Vox Night Train Tube Amplifier Head
Vox Amplification, voxamps.com
Originally published in Guitar World, 30th Anniversary 2010 issue
With its competitive price and streamlined but versatile features, the Vox Night Train is a welcome and worthy addition to the new breed of bantam amps.
Night Train is the name of a cool rhythm-and-blues song covered by James Brown (among many others), a fine apple wine and a cool song by Guns N’ Roses about that same fine apple wine. Now Night Train is also the name of a super-cool mini-tube amplifier head made by Vox.
The Vox Night Train is the latest entry into the fast-growing category of bantam tube guitar amplifiers that deliver huge, aggressive, professional-quality sound in the smallest package imaginable. It’s about the same size and power as the Orange Tiny Terror (one of the smallest compact amp heads on the market and the Vox’s closest competitor), but it manages to pack even more features into its diminutive chassis while it considerably ups the ante in the looks and styling department with its mirror-finish chrome diamond-grille housing.
Measuring only about 12 inches long, 7 inches tall and 6 1/2 inches deep, the Vox Night Train head is about the same size as a construction worker’s lunch box, but it’s jam packed with big, beefy transformers and sizzling pairs of EL84 power and 12AX7 preamp tubes instead of a greasy bologna sandwich and a thermos filled with hooch-spiked coffee. The Class A/B–configured power tubes allow the Night Train to pump out 15 impressive watts. Weighing in at 17 pounds, it’s about five pounds heavier than the Tiny Terror, but fortunately you can hear the difference in heaviness as much as you can feel it.

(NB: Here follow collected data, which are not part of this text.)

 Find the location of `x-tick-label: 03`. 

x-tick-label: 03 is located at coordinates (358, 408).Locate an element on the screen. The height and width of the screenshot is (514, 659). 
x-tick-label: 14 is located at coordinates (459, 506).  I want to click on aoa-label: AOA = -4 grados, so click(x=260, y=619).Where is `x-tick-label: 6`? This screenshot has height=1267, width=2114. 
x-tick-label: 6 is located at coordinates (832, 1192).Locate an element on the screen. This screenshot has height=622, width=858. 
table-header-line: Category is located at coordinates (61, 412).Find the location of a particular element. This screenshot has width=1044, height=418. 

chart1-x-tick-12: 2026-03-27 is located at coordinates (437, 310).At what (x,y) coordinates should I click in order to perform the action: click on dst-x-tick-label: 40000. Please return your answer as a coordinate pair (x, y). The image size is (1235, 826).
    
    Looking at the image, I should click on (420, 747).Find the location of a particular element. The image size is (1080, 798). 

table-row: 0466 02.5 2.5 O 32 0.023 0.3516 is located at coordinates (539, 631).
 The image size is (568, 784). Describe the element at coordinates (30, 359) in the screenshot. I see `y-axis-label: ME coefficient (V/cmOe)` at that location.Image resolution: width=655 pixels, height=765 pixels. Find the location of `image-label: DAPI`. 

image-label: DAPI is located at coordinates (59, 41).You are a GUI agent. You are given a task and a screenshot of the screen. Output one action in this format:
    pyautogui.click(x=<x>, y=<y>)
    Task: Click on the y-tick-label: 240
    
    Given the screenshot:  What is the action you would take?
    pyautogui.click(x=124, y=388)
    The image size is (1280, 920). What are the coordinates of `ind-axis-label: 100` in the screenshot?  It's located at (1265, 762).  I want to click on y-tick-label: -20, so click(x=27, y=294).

Although the Night Train features a relatively simple-looking array of controls (gain, volume, treble, middle and bass knobs), the amp’s Bright/Thick switch and Pentode/Triode operation mode switch (which also has a standby function) provide more tonal versatility than meets the eye. Thick mode significantly boosts the gain and bypasses the EQ controls, providing a richer and darker overall tone than Bright mode. Triode mode drops the amp’s output power to 7 1/2 watts, cutting the overall volume output and taming high frequencies slightly.
The Night Train’s rear panel offers only eight- and 16-ohm speaker outputs—there’s no four-ohm output, effect loop or line output. The amp ships with a cool and convenient padded custom carrying case with a shoulder strap, although you might want to consider upgrading the included skinny strap to a wider strap with more padding if you plan to lug this rather hefty beast on the subway or commute to gigs on your Harley.
Thanks to the Bright/Thick switch, the Night Train is almost like two amps in one. While Bright mode delivers plenty of that glassy EL84 Class A/B chime that Vox amps are famous for, you can summon up a lot of different personalities with the passive tone controls (note that no sound is produced when all of the tone controls are turned down). For example, by turning the treble all the way off and cranking the bass and mids, I got impressive AC/DC-style overdrive humbucker grind from a Danelectro (!) with lipstick-tube pickups (!!). Playing a humbucker-equipped Les Paul and turning up the treble, I was rewarded with sparkling highs and percussive twang that any Strat specialist would envy.
Thick mode delivers pure balls-to-the-wall high-gain aggressiveness that could compete with a classic Marshall. The lack of tone control functionality in this mode isn’t the letdown one would think it would be, and players who prefer to use the guitar’s volume controls as a “tone” control will love the way the Night Train’s Thick mode goes from clean and pristine to nasty and gnarly at the flick of a wrist. The tones in both channels are great for any style except perhaps the most extreme metal, but you can compensate for this with the various high-gain distortion pedals on the market. This amp loves pedals as much as it loves any variety of guitars, and it’s easy to slip into your existing rig should you plan on downsizing your gigging setup. Yes, this amp is plenty loud enough to gig with in most performance situations.
THE BOTTOM LINE
With its competitive price and streamlined but versatile features, the Vox Night Train is a welcome and worthy addition to the new breed of bantam amps. Whether you like tones that are fresh and funky or rowdy and raunchy, the Night Train can take you there with a first class ticket. Living up to its name, this amp can easily handle both the James Brown and Guns N’ Roses versions of “Night Train,” and it’s as affordable and intoxicating as its namesake libation.